I remember searching for a JSON library with minimal dependencies a while ago, and came across this:
https://rawgit.com/miloyip/nativejson-benchmark/master/sampl...
The variance in feature set, design and performance is huge across all of them. I ultimately landed on libjson, written in C: https://github.com/vincenthz/libjson
It does a lot for you, but it notably does not build a tree for you and does not try to interpret numbers, which I found perfect for adding to languages with C FFI that have their own collection and number types. It’s also great for partial parsing if you need to do any sort of streaming.
It looks like this one can’t currently do partial parsing, but it looks great if C++ maps/vectors are your target.
If you want to go extremely lightweight, there’s jsmn: https://github.com/zserge/jsmn
It does no dynamic memory allocation, which is a plus in constrained IoT/embedded applications. But it’s really only a tokenizer. For example, if you want to parse fields out of a map, you have to write your own wrappers to iterate over key/value pairs. Since no data is copied out of the original buffer, all the “tokens” are given as byte offsets and lengths, not null-terminated strings, so you can’t just do printf(“%s”).
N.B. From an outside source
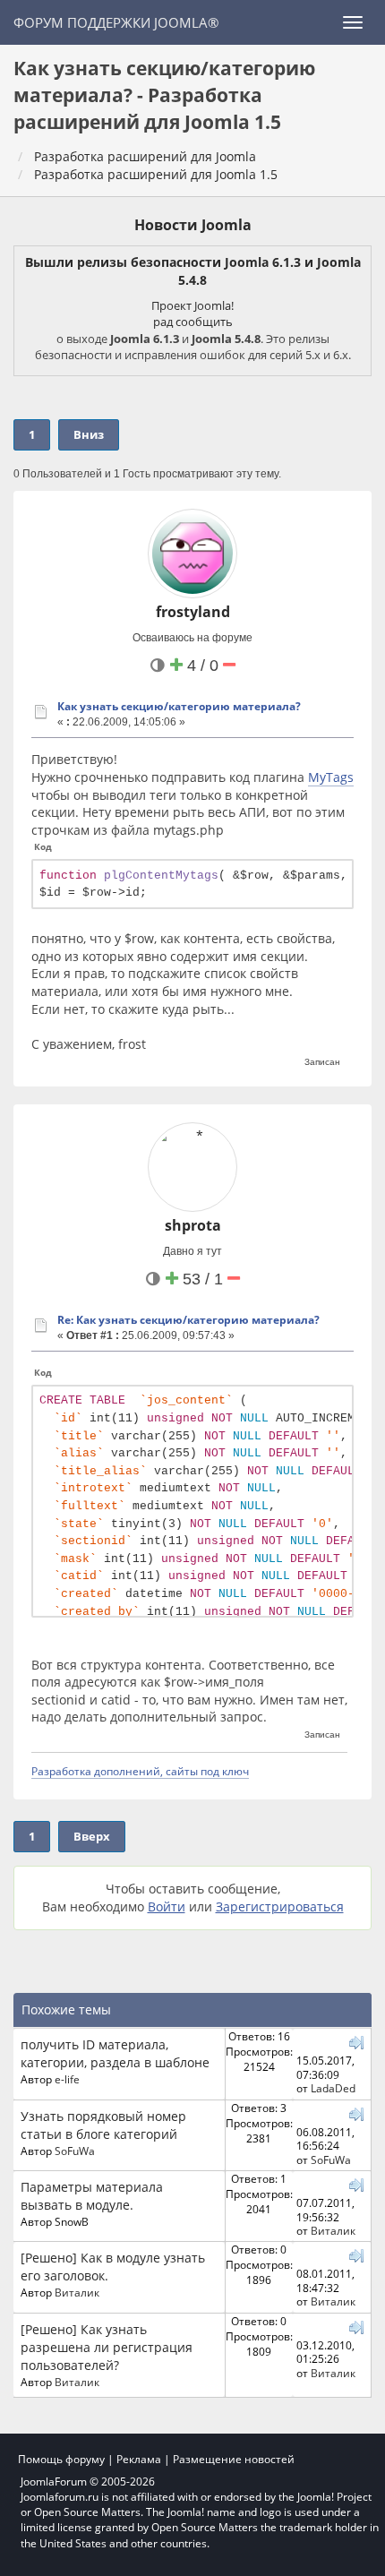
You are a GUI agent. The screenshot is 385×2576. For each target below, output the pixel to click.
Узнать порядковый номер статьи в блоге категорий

If you can’t (or don’t want to) malloc, it gets the job done. Not sure I’d recommend it for other applications though.
I actually evaluated and used jsmn and almost mentioned it in my comment. It was really quite cool, but I believe I couldn’t use it due to the lack of UTF-8 validation. Because UTF-8 validation is in the state machine for libjson, I can actually ignore incomplete UTF-8 escape sequences in incomplete JSON strings when streaming.
Is there a reason you can't do printf("%.*s", strlen, strptr); ?
The terminating character is still the closing double quote and not a null, since the library does neither copy out nor alter the input. For example tiny_json replaces the closing quotes to create C strings, but that needs the full file to be in a mutable buffer which can be prohibitive for small controllers reading some config from flash only.
With the "%.*s" format you need no null at the end. It just counts out the characters:
#include <stdio.h>
void main()
{
char buff[10] = {'R', 'o', 'b', 'o', 't', 't', 'y', 'p', 'e', 's'};
printf("=>%.*s<=", 4, ((char *)&buff + 3));
}
prints =>otty<=
Ah. Ok. Scanning the length before printing is mandatory then.
You have to do (a variant of) one or the other, no?
Yes, that’s exactly what I’ve done.
I settled on this one too.
Far better than nicklohmann's monster build times.
Somehow I didn't run across that one in my searching - I'll check it out. I've been working on a json C library myself:
https://github.com/nwpierce/jsb
My goal was to convert a stream of JSON to/from a binary stream that is easier to traverse and manipulate.
Did you try cJSON? Works well for me. https://github.com/DaveGamble/cJSON
Compile time is largely a "developer problem", but so is the usability of a library. nlohmann/json's main perk that it is selling is that it's interface is usable. Whether or not a developer values usability at typing time vs compile time is an interesting thing to ponder for sure.
Compile time is a collective problem and usability is an individual problem. I work with llama.cpp. The files in that codebase that were made using nlohmann json take about a minute to compile using g++ -O3 -g, all because one guy who originally wrote it wanted to type fewer keystrokes on his keyboard by using a more magical library, and the rest of us have to suffer for it every time we experiment with a 1 line of code change to those files.
> (...) and the rest of us have to suffer for it every time we experiment with a 1 line of code change to those files.
If you feel this is an issue then why don't you move it to an independent submodule that can be compiled independently? That means you can build it in parallel along with the whole project, and in the end you just link the resulting binaries.
” If you feel this is an issue then why don't you move it to an independent submodule that can be compiled independently?”
If it’s a header, you necessarily can’t. Header gets included every time you want to compile code that depends on a header.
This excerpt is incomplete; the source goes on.